Then fdp1_field_complete() handles returning the input buffers back when the last field is processed.
So if there is just a single field per buffer, it all still works.
see fdp1_buf_prepare_field() for the field management
kbingham: how did you test your driver? with v4l2-ctl or something else
paulk-leonov: are you sure ffmpeg passed the diff of the ref list?
to me, it looks like it just fills the DPB with the short/long term ref list
https://github.com/bbrezillon/FFmpeg/blob/rk-vpu-h264/libavcodec/v4l2_request_h264.c#L73
and that's really what I need to build the P0/B0/B1 lists that are expected by the hantro IP
bbrezillon, ah yes my bad, I had misunderstood
we must pass what ffmpeg has in its short_ref and long_ref
and maybe call them accordingly
Kwiboo, jernej: I know we picked-up the "v4l2-request" name for our libva, but I think we should discuss renaming the thing :p
like v4l2_m2m_request
you mean in ffmpeg too?
ndufresne, ^^^^^
jernej, I mean especially in ffmpeg
:)
it's a v4l2 m2m implementation too
the code is really nice
how's hevc doing with it?
I think I still missed custom scaling listsw
and interlaced support
well, hevc works to some degree
I added scaling lists IIRC
nice
https://github.com/LibreELEC/LibreELEC.tv/blob/master/projects/Allwinner/patches/linux/0008-HEVC-improvements.patch
changes in that patch would make much more sense if they would be splitted and have proper commit message
paulk-leonov: I planned to do review of your series for a long time, but always forgot
thanks
jernej, hehe no problem
if you don't get one in one week please ping me
jernej, mostly we're aiming for quick inclusion at this poitn
point*
we can always rework the controls later
so if it is functional, it should be good to go
I would like quick inclusion too
since then I can start sending my improvements
I changed buffer management slightly, so memory is allocated on demand
definitely
ah nice, it wasn't very good indeed
this helps with 4K playback
I got an H6 just today btw
cheap android box
the UI is terrible an yet manages to run kodi
but we can do much better
sure we can :)
btw, kwiboo has patches which should enable HDR playback on H6
but were not yet tested
ooh that's cool
I think we have an HDR tv at the office
only issue is that sun4i-drm driver doesn't support 10-bit colors yet, so 8-bit with HDR doesn't make much sense
anyway, we are very close with Cedrus being usable
I just can't figure remaining issues with HEVC and H264 codecs
vast majority works, but not all
well I definitely plan on doing a round of fixups once we have things in place :)
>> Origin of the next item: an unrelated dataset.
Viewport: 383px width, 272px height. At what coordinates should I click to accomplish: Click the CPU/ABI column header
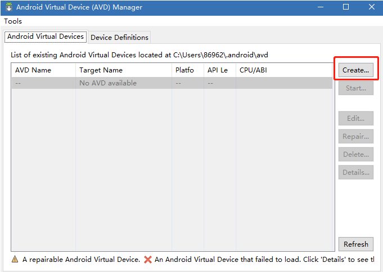(283, 70)
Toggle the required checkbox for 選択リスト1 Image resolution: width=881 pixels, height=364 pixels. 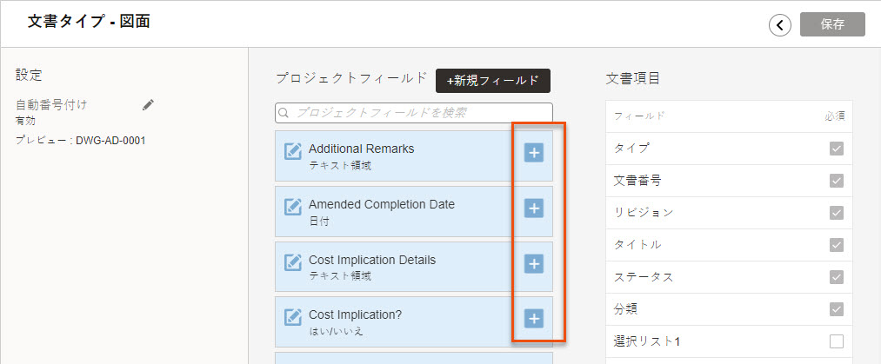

and yeah 10-bit should be added to drm too
well, on H6 Cedrus already decodes 10-bit videos and convert them to 8-bit (default setting, so nothing has to be done for this)
however, all 10-bit videos have corrupted video in top left corners
that's one of three annoying issues I was talking about
I see
paulk-leonov: rename of the ffmpeg hwaccel makes sense :-), btw there is also a possibility that there will be work on a new v4l2 m2m statful decoder in ffmpeg, the current one has some flaws and rather hard to understand code (due to custom buffer reference count instead of using AVBufferRef and more)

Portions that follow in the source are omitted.